#### Working data ####

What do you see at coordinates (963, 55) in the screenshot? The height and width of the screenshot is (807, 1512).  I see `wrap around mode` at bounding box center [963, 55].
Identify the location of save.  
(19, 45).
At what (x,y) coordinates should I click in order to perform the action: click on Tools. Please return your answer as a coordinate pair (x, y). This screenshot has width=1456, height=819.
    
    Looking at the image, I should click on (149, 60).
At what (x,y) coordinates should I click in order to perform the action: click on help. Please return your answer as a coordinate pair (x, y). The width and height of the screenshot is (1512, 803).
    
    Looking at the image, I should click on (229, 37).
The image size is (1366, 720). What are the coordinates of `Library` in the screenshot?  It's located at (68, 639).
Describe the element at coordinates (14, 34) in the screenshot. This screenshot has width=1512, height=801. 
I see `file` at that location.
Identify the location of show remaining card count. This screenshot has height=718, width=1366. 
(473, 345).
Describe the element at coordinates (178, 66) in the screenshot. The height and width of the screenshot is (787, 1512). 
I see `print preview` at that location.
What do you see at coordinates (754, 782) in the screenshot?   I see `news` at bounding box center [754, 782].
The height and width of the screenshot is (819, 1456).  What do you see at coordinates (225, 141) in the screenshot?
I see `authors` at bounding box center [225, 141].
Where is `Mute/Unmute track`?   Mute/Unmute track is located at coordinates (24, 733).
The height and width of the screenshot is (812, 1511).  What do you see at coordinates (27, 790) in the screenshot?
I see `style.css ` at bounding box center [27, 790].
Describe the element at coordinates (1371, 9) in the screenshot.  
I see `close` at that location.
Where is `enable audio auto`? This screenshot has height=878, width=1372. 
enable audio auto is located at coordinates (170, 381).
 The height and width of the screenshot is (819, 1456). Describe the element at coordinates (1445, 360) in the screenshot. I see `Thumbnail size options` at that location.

####

Instructions for the task:
Set out each line of the material above as a Markdown table with the columns Row and Text, numbering the rows in order and omitting blank lines.

Answer to this exercise:
| Row | Text |
|---|---|
| 1 | What do you see at coordinates (963, 55) in the screenshot? The height and width of the screenshot is (807, 1512).  I see `wrap around mode` at bounding box center [963, 55]. |
| 2 | Identify the location of save.   |
| 3 | (19, 45). |
| 4 | At what (x,y) coordinates should I click in order to perform the action: click on Tools. Please return your answer as a coordinate pair (x, y). This screenshot has width=1456, height=819. |
| 5 |     Looking at the image, I should click on (149, 60). |
| 6 | At what (x,y) coordinates should I click in order to perform the action: click on help. Please return your answer as a coordinate pair (x, y). The width and height of the screenshot is (1512, 803). |
| 7 |     Looking at the image, I should click on (229, 37). |
| 8 | The image size is (1366, 720). What are the coordinates of `Library` in the screenshot?  It's located at (68, 639). |
| 9 | Describe the element at coordinates (14, 34) in the screenshot. This screenshot has width=1512, height=801.  |
| 10 | I see `file` at that location. |
| 11 | Identify the location of show remaining card count. This screenshot has height=718, width=1366.  |
| 12 | (473, 345). |
| 13 | Describe the element at coordinates (178, 66) in the screenshot. The height and width of the screenshot is (787, 1512).  |
| 14 | I see `print preview` at that location. |
| 15 | What do you see at coordinates (754, 782) in the screenshot?   I see `news` at bounding box center [754, 782]. |
| 16 | The height and width of the screenshot is (819, 1456).  What do you see at coordinates (225, 141) in the screenshot? |
| 17 | I see `authors` at bounding box center [225, 141]. |
| 18 | Where is `Mute/Unmute track`?   Mute/Unmute track is located at coordinates (24, 733). |
| 19 | The height and width of the screenshot is (812, 1511).  What do you see at coordinates (27, 790) in the screenshot? |
| 20 | I see `style.css ` at bounding box center [27, 790]. |
| 21 | Describe the element at coordinates (1371, 9) in the screenshot.   |
| 22 | I see `close` at that location. |
| 23 | Where is `enable audio auto`? This screenshot has height=878, width=1372.  |
| 24 | enable audio auto is located at coordinates (170, 381). |
| 25 |  The height and width of the screenshot is (819, 1456). Describe the element at coordinates (1445, 360) in the screenshot. I see `Thumbnail size options` at that location. |